# Exercise details
Copy down all of the data underneath, exactly as shown.

# Records from a data source
.....

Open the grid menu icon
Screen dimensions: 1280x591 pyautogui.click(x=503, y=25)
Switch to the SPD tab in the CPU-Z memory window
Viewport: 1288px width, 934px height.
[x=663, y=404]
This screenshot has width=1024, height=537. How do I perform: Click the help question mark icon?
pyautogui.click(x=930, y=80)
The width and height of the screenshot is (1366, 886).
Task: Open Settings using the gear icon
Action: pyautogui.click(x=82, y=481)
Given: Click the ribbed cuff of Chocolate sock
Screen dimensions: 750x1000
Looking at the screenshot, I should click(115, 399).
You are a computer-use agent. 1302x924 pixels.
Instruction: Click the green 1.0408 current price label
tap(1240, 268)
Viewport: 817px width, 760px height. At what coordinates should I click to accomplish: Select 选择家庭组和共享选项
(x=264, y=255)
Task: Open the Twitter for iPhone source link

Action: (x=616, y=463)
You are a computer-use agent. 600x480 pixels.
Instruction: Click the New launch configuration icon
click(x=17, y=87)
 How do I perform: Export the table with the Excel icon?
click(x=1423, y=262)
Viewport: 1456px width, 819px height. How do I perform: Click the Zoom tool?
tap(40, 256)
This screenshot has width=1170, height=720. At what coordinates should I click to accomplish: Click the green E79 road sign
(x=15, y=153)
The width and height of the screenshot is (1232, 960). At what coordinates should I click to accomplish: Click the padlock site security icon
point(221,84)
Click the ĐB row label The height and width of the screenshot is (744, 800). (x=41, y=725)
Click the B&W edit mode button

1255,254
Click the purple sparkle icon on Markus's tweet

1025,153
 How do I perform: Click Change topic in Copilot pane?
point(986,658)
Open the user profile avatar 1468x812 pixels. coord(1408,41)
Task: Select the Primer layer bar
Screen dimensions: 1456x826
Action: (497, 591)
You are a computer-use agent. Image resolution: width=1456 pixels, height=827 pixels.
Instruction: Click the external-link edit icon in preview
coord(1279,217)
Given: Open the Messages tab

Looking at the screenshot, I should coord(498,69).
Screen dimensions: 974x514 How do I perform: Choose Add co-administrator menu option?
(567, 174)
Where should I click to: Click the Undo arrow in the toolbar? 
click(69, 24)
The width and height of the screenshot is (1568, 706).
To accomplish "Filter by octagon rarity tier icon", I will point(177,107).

.....

# Response area
Open the grid menu icon
Screen dimensions: 1280x591 pyautogui.click(x=503, y=25)
Switch to the SPD tab in the CPU-Z memory window
Viewport: 1288px width, 934px height.
[x=663, y=404]
This screenshot has width=1024, height=537. How do I perform: Click the help question mark icon?
pyautogui.click(x=930, y=80)
The width and height of the screenshot is (1366, 886).
Task: Open Settings using the gear icon
Action: pyautogui.click(x=82, y=481)
Given: Click the ribbed cuff of Chocolate sock
Screen dimensions: 750x1000
Looking at the screenshot, I should click(115, 399).
You are a computer-use agent. 1302x924 pixels.
Instruction: Click the green 1.0408 current price label
tap(1240, 268)
Viewport: 817px width, 760px height. At what coordinates should I click to accomplish: Select 选择家庭组和共享选项
(x=264, y=255)
Task: Open the Twitter for iPhone source link

Action: (x=616, y=463)
You are a computer-use agent. 600x480 pixels.
Instruction: Click the New launch configuration icon
click(x=17, y=87)
 How do I perform: Export the table with the Excel icon?
click(x=1423, y=262)
Viewport: 1456px width, 819px height. How do I perform: Click the Zoom tool?
tap(40, 256)
This screenshot has width=1170, height=720. At what coordinates should I click to accomplish: Click the green E79 road sign
(x=15, y=153)
The width and height of the screenshot is (1232, 960). At what coordinates should I click to accomplish: Click the padlock site security icon
point(221,84)
Click the ĐB row label The height and width of the screenshot is (744, 800). (x=41, y=725)
Click the B&W edit mode button

1255,254
Click the purple sparkle icon on Markus's tweet

1025,153
 How do I perform: Click Change topic in Copilot pane?
point(986,658)
Open the user profile avatar 1468x812 pixels. coord(1408,41)
Task: Select the Primer layer bar
Screen dimensions: 1456x826
Action: (497, 591)
You are a computer-use agent. Image resolution: width=1456 pixels, height=827 pixels.
Instruction: Click the external-link edit icon in preview
coord(1279,217)
Given: Open the Messages tab

Looking at the screenshot, I should coord(498,69).
Screen dimensions: 974x514 How do I perform: Choose Add co-administrator menu option?
(567, 174)
Where should I click to: Click the Undo arrow in the toolbar? 
click(69, 24)
The width and height of the screenshot is (1568, 706).
To accomplish "Filter by octagon rarity tier icon", I will point(177,107).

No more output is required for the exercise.